If you haven’t already installed Continue, you can do that here for VS Code or here for JetBrains. For more general information on customizing Continue, read our customization docs.
Below we share some of the easiest ways to get up and running, depending on your use-case.
Ollama
Ollama is the fastest way to get up and running with local language models. We recommend trying Llama 3.1 8b, which is impressive for its size and will perform well on most hardware.
- Download Ollama here (it should walk you through the rest of these steps)
- Open a terminal and run
ollama run llama3.1:8b
- Change your Continue config file like this:
config.yaml
models: - name: Llama 3.1 8b provider: ollama model: llama3.1-8b
config.json
{
"models": [
{ "title": "Llama 3.1 8b", "provider": "ollama", "model": "llama3.1-8b" }
]
}
Groq
Check if your chosen model is still supported by referring to the model
documentation. If a model has been
deprecated, you may encounter a 404 error when attempting to use it.

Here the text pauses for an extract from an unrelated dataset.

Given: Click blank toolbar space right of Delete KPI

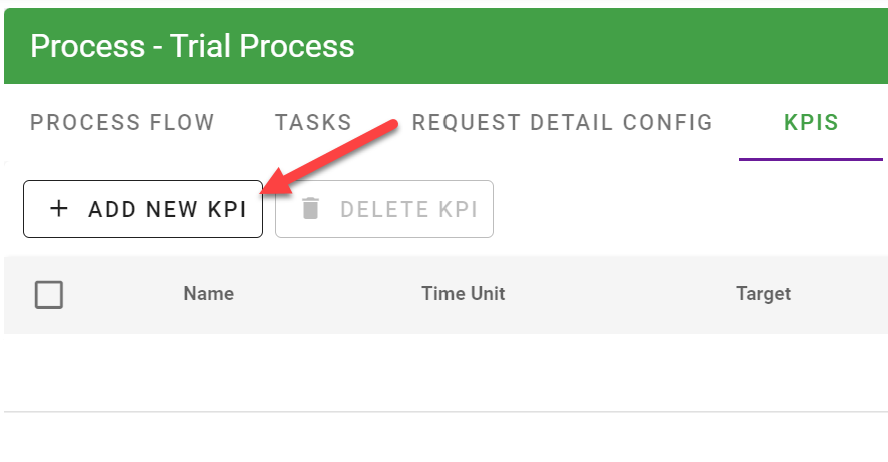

Groq provides the fastest available inference for open-source language models, including the entire Llama 3.1 family.
- Obtain an API key here
- Update your Continue config file like this:
config.yaml
models: - name: Llama 3.3 70b Versatile provider: groq model: llama-3.3-70b-versatile apiKey: <YOUR_GROQ_API_KEY>
config.json
{
"models": [
{
"title": "Llama 3.3 70b Versatile",
"provider": "groq",
"model": "llama-3.3-70b-versatile",
"apiKey": "<YOUR_GROQ_API_KEY>"
}
]
}
Together AI
Together AI provides fast and reliable inference of open-source models. You’ll be able to run the 405b model with good speed.
- Create an account here
- Copy your API key that appears on the welcome screen
- Update your Continue config file like this:
config.yaml
models: - name: Llama 3.1 405b provider: together model: llama3.1-405b apiKey: <YOUR_TOGETHER_API_KEY>
config.json
{
"models": [
{
"title": "Llama 3.1 405b",
"provider": "together",
"model": "llama3.1-405b",
"apiKey": "<YOUR_TOGETHER_API_KEY>"
}
]
}
Replicate
Replicate makes it easy to host and run open-source AI with an API.

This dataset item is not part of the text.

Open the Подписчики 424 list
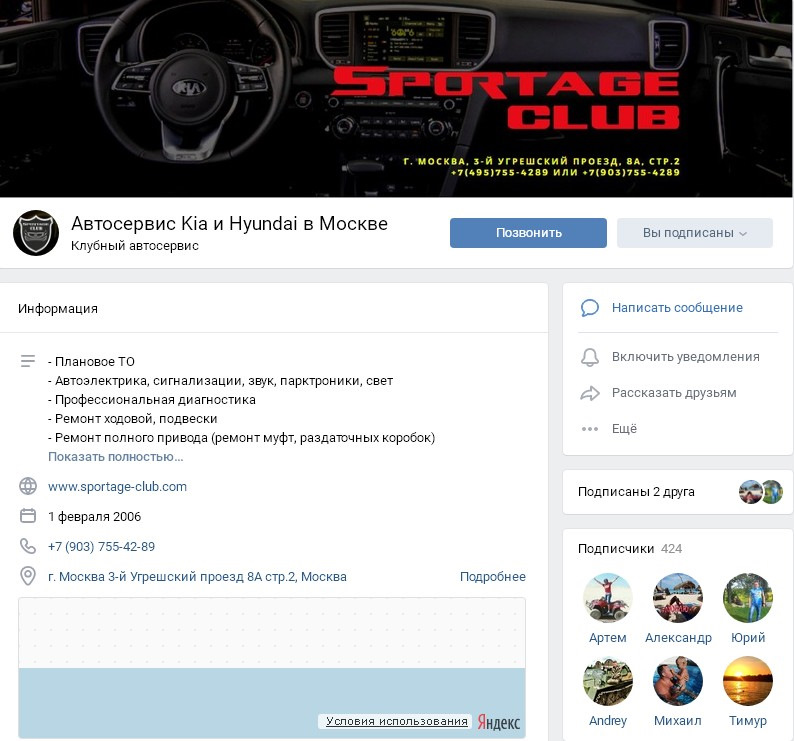The image size is (794, 741). (x=630, y=549)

- Get your Replicate API key here
- Change your Continue config file like this:
config.yaml
models: - name: Llama 3.1 405b provider: replicate model: llama3.1-405b apiKey: <YOUR_REPLICATE_API_KEY>
config.json
{
"models": [
{
"title": "Llama 3.1 405b",
"provider": "replicate",
"model": "llama3.1-405b",
"apiKey": "<YOUR_REPLICATE_API_KEY>"
}
]
}
SambaNova
SambaNova Cloud provides world record Llama3.1 70B/405B serving.
- Create an account here
- Copy your API key
- Update your Continue config file like this:
config.yaml
models: - name: SambaNova Llama 3.1 405B provider: sambanova model: llama3.1-405b apiKey: <YOUR_SAMBA_API_KEY>
config.json
{
"models": [
{
"title": "SambaNova Llama 3.1 405B",
"provider": "sambanova",
"model": "llama3.1-405b",
"apiKey": "<YOUR_SAMBA_API_KEY>"
}
]
}
Cerebras Inference
Cerebras Inference uses specialized silicon to provides fast inference for the Llama3.1 8B/70B.
- Create an account in the portal here.
- Create and copy the API key for use in Continue.

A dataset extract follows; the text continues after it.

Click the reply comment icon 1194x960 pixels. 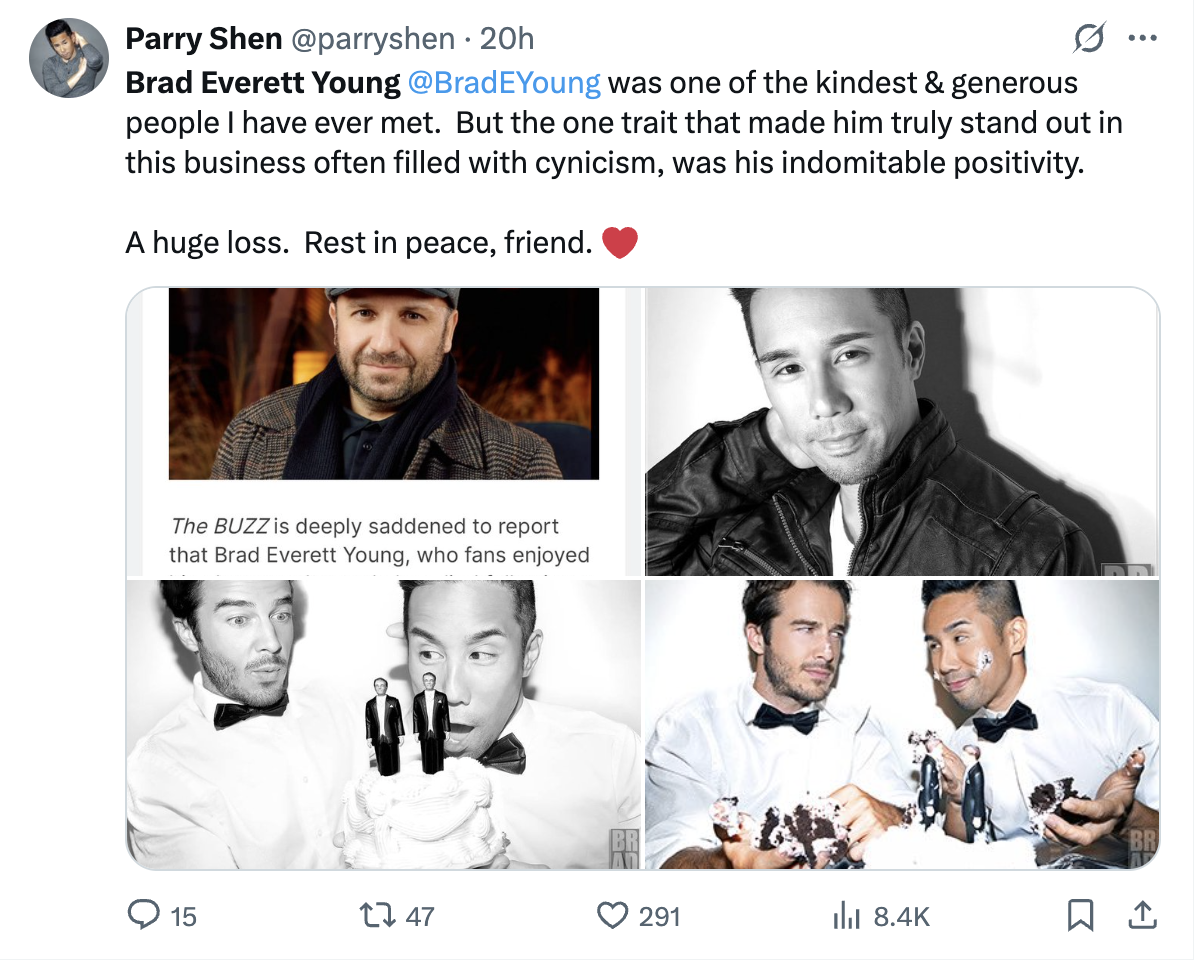coord(146,914)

- Update your Continue config file:
config.yaml
models: - name: Cerebras Llama 3.1 70B provider: cerebras model: llama3.1-70b apiKey: <YOUR_CEREBRAS_API_KEY>
config.json
{
"models": [
{
"title": "Cerebras Llama 3.1 70B",
"provider": "cerebras",
"model": "llama3.1-70b",
"apiKey": "<YOUR_CEREBRAS_API_KEY>"
}
]
}